Retours confirmés pour «Boomerang» et «Ruptures»

BLOGUE / Chacun de leur côté, TVA et ICI Radio-Canada Télé ont annoncé le retour de deux séries très appréciées du public. Le premier confirme donc que la comédie «Boomerang» reviendra pour une cinquième saison l'automne prochain.

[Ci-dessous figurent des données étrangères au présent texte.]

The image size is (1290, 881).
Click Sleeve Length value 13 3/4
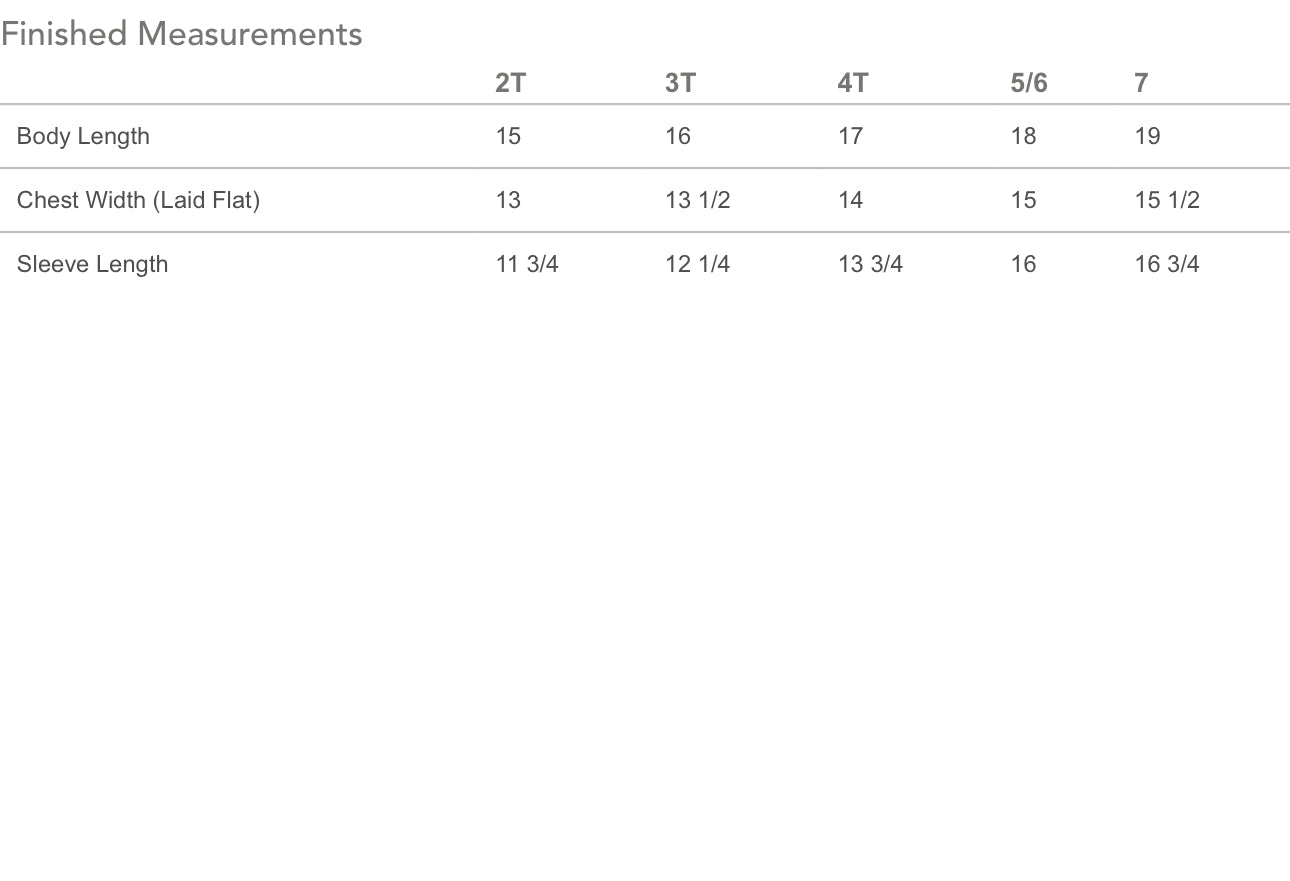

D'ici là, un épisode spécial d'une heure, intitulé «Boomerang: Noël chez les Bernier» sera diffusé dimanche à 19h à TVA. On y fait un retour dans le temps, en 2010, au moment où Karine et Patrick (Catherine-Anne Toupin et Antoine Bertrand) se sont rencontrés.

De son côté, ICI Radio-Canada Télé confirme le retour de Ruptures, aussi pour une cinquième saison. Diffusé hier et vu par 575 000 fidèles, le dernier épisode pouvait laisser l'impression d'une fin, mais heureusement, les auteurs Isabelle Pelletier et Daniel Thibault ont encore de l'inspiration pour une saison de plus.

Cet automne, Boomerang a maintenu une moyenne de 1 017 000 téléspectateurs chaque lundi à 19h30, en données confirmées, incluant les enregistrements. Déplacée le lundi à 21h, Ruptures a rallié 833 000 fidèles.